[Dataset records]
-------------------------
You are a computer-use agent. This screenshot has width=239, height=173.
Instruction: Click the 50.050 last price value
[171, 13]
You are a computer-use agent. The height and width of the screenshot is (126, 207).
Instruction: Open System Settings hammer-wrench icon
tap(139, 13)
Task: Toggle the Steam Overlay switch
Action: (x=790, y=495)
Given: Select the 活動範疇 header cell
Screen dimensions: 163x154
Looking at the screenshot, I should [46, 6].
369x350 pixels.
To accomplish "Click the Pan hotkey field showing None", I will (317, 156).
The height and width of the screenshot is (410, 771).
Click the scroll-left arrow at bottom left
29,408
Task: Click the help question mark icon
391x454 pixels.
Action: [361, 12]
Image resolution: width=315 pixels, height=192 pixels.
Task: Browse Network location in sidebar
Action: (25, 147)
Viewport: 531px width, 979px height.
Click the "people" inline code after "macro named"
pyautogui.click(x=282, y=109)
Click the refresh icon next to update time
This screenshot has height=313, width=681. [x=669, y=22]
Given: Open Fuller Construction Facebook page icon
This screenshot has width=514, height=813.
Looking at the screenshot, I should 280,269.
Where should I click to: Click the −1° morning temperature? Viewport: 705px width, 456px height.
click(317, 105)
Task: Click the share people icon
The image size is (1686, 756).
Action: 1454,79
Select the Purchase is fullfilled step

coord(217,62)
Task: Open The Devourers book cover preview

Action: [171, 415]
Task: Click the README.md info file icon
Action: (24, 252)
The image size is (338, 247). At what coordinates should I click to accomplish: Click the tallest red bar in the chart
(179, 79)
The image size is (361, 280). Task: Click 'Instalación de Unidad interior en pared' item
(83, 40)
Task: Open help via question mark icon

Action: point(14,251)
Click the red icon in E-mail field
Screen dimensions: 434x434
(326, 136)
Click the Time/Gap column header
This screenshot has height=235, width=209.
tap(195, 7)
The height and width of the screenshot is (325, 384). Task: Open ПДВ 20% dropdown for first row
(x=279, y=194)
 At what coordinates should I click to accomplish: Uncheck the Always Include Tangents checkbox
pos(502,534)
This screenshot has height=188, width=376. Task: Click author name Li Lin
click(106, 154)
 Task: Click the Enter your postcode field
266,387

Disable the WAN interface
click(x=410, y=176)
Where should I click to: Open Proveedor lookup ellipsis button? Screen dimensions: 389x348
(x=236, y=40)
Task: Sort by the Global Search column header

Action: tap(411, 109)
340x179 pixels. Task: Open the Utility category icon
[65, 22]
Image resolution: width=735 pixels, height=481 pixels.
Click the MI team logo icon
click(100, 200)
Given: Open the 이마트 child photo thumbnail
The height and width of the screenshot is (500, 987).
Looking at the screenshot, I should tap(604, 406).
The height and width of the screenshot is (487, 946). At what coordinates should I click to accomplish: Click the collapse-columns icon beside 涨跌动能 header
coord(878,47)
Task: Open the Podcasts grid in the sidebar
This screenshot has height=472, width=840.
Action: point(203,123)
-------------------------
Exercise directions » Reproduce each entry exactly, with nothing missing.

Solution to the exercise »
You are a computer-use agent. This screenshot has width=239, height=173.
Instruction: Click the 50.050 last price value
[171, 13]
You are a computer-use agent. The height and width of the screenshot is (126, 207).
Instruction: Open System Settings hammer-wrench icon
tap(139, 13)
Task: Toggle the Steam Overlay switch
Action: (x=790, y=495)
Given: Select the 活動範疇 header cell
Screen dimensions: 163x154
Looking at the screenshot, I should [46, 6].
369x350 pixels.
To accomplish "Click the Pan hotkey field showing None", I will (317, 156).
The height and width of the screenshot is (410, 771).
Click the scroll-left arrow at bottom left
29,408
Task: Click the help question mark icon
391x454 pixels.
Action: [361, 12]
Image resolution: width=315 pixels, height=192 pixels.
Task: Browse Network location in sidebar
Action: (25, 147)
Viewport: 531px width, 979px height.
Click the "people" inline code after "macro named"
pyautogui.click(x=282, y=109)
Click the refresh icon next to update time
This screenshot has height=313, width=681. [x=669, y=22]
Given: Open Fuller Construction Facebook page icon
This screenshot has width=514, height=813.
Looking at the screenshot, I should 280,269.
Where should I click to: Click the −1° morning temperature? Viewport: 705px width, 456px height.
click(317, 105)
Task: Click the share people icon
The image size is (1686, 756).
Action: 1454,79
Select the Purchase is fullfilled step

coord(217,62)
Task: Open The Devourers book cover preview

Action: [171, 415]
Task: Click the README.md info file icon
Action: (24, 252)
The image size is (338, 247). At what coordinates should I click to accomplish: Click the tallest red bar in the chart
(179, 79)
The image size is (361, 280). Task: Click 'Instalación de Unidad interior en pared' item
(83, 40)
Task: Open help via question mark icon

Action: point(14,251)
Click the red icon in E-mail field
Screen dimensions: 434x434
(326, 136)
Click the Time/Gap column header
This screenshot has height=235, width=209.
tap(195, 7)
The height and width of the screenshot is (325, 384). Task: Open ПДВ 20% dropdown for first row
(x=279, y=194)
 At what coordinates should I click to accomplish: Uncheck the Always Include Tangents checkbox
pos(502,534)
This screenshot has height=188, width=376. Task: Click author name Li Lin
click(106, 154)
 Task: Click the Enter your postcode field
266,387

Disable the WAN interface
click(x=410, y=176)
Where should I click to: Open Proveedor lookup ellipsis button? Screen dimensions: 389x348
(x=236, y=40)
Task: Sort by the Global Search column header

Action: tap(411, 109)
340x179 pixels. Task: Open the Utility category icon
[65, 22]
Image resolution: width=735 pixels, height=481 pixels.
Click the MI team logo icon
click(100, 200)
Given: Open the 이마트 child photo thumbnail
The height and width of the screenshot is (500, 987).
Looking at the screenshot, I should tap(604, 406).
The height and width of the screenshot is (487, 946). At what coordinates should I click to accomplish: Click the collapse-columns icon beside 涨跌动能 header
coord(878,47)
Task: Open the Podcasts grid in the sidebar
This screenshot has height=472, width=840.
Action: point(203,123)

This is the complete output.